In the small, pilot SAFE-DEPART study, Kotowycz et al. randomized 54 low risk patients with STEMI (Zwolle score ≤3), treated with primary (or rescue) PCI, to the early discharge (48–72 h) or discharge at the discretion of treating physician (control group) . The primary outcomes of this study were to demonstrate feasibility and safety of such an approach. In the intervention group 74% of patients were discharged within 72 h, length of stay in hospital was short in all study patients (median 55 h). No death occurred in either group and no significant difference in the rate of rehospitalization between both groups was observed. There were no significant differences in compliance, quality of life or smoking cessation.

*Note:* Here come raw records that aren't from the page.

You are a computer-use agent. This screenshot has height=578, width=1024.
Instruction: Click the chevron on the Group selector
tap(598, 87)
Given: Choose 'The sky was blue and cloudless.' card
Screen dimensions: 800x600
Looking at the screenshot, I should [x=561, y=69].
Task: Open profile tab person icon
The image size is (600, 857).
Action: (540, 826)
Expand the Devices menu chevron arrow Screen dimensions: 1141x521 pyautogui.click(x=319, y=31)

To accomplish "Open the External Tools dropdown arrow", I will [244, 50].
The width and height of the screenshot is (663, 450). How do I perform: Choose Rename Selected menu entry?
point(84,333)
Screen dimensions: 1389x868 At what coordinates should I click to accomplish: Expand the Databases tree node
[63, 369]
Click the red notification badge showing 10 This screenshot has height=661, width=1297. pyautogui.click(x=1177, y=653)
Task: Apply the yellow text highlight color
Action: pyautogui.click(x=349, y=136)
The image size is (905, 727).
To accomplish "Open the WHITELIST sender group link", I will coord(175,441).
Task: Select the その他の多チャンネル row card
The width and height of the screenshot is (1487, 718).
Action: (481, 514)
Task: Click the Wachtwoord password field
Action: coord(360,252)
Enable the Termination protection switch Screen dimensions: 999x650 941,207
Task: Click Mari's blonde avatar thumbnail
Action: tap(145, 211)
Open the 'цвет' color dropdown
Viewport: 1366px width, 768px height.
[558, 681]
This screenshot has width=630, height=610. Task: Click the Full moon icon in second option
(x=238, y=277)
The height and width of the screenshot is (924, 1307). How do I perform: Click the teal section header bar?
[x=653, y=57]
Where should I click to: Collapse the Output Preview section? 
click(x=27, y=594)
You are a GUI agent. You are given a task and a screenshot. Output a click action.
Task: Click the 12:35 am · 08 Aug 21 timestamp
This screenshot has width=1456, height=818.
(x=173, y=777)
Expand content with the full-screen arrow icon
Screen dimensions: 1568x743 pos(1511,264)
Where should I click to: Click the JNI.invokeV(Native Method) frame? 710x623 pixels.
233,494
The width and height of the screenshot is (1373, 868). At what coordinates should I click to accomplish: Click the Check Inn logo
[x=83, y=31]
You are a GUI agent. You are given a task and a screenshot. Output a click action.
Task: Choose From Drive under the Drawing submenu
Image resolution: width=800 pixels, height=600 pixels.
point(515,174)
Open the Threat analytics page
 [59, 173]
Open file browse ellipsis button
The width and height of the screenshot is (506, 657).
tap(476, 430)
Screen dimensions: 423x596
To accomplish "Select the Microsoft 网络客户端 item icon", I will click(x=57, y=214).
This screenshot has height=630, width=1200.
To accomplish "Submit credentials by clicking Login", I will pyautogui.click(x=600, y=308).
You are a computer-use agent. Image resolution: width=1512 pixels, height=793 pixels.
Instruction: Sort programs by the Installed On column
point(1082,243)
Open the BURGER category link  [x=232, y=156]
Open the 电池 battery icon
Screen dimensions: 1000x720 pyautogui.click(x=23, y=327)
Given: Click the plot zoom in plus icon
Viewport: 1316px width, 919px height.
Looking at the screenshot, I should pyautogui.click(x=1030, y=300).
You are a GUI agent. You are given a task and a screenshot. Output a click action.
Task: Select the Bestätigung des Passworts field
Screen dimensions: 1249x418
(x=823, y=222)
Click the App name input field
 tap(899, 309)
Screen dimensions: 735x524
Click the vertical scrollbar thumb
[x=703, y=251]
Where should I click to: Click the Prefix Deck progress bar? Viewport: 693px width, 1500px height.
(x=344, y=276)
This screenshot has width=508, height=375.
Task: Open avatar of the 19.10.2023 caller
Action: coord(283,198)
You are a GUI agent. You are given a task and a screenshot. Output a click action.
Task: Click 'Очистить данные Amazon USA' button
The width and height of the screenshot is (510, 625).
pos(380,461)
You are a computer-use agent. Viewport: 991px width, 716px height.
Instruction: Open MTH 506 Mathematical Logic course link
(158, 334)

Noman et al. in retrospective analysis collected data of 2448 STEMI patients treated with primary PCI and surviving to hospital discharge . Patients with TIMI 3 flow in infarct-related artery and without haemodynamic or arrhythmic comp-lications were considered for early discharge at the discretion of the attending physician: a total of 1542 patients (63%) were discharged within 2 days of admission (early discharge group) and remaining 37% after 2 days (late discharge). The 30-day post-discharge mortality rate was 0.71% in the early group and 1.66% in the late group. During a mean follow-up of 584 days, mortality was 4.3% and 12.3% respectively. The authors conclude that in unselected cohort of consecutive ‘‘real-world’’ STEMI patients those with low risk of subsequent complications (almost two thirds!) can be safely discharged within 2 days following primary PCI.
Recently, Azzalini et al. in EDAMI trial  in the cohort of 100 low-risk (Zwolle risk score ≤ 3) patients with STEMI compared the group with early discharge (≤ 72 hours) and the group with a conventional discharge strategy. The primary end point was defined as following: the feasibility of the early discharge strategy (EDS): (1) ≥ 70% of EDS patients discharged ≤ 72 h, (2) ≥ 70% visited by a nurse ≤ 7 days after discharge, (3) ≥ 70% with ≥ 3 visits by the nurse and (4) ≥ 70% visited by a cardiologist ≤ 3 months. Length of stay was shorter in early discharge strategy (70.1 vs. 111.8 h, p < 0.001). Early discharge feasibility was: (1) 72.2%; (2) 81.5%; (3) 76.9%; (4) 72.2%. No adverse events or differences in intervention goals and quality of life were registered between groups.
Our interim analysis indicates, that early dis-charge after STEMI, treated with primary PCI is feasible and safe, without higher risk of subsequent complications. It is fair to add, that the shorter hospital stay is associated with limited time for proper patient rehabilitation, education or titration of medication. It is therefore entirely appropriate to carry out early clinical post-discharge control and arrange subsequent regular care. In accordance with Azzalini et al. we consider reasonable the discharge not earlier than after 48 hours.
Presented interim data of the monocentric, open, randomized study support the claim that early discharge (48–72 hours) in selected, low risk patients after STEMI, treated with successful primary PCI, is possible and safe, with the results comparable to the later discharge, realized in compliance with current guidelines and present everyday clinical practice. According to this analysis, this strategy applies to at least 22.5% of all STEMI patients. Final results of the trial will be available in 2017.
The authors declare that there are no known conflicts of interest associated with the publication of the article, there has been no financial support for the work on the article and all the work was do-ne in accordance with the ethical standards. Hereby we kindly thank Mgr. Jana Zapletalová, Dr., Department of Medical Biophysics, Faculty of Medicine and Dentistry, Palacky University Olomouc, for her help with statistical analysis.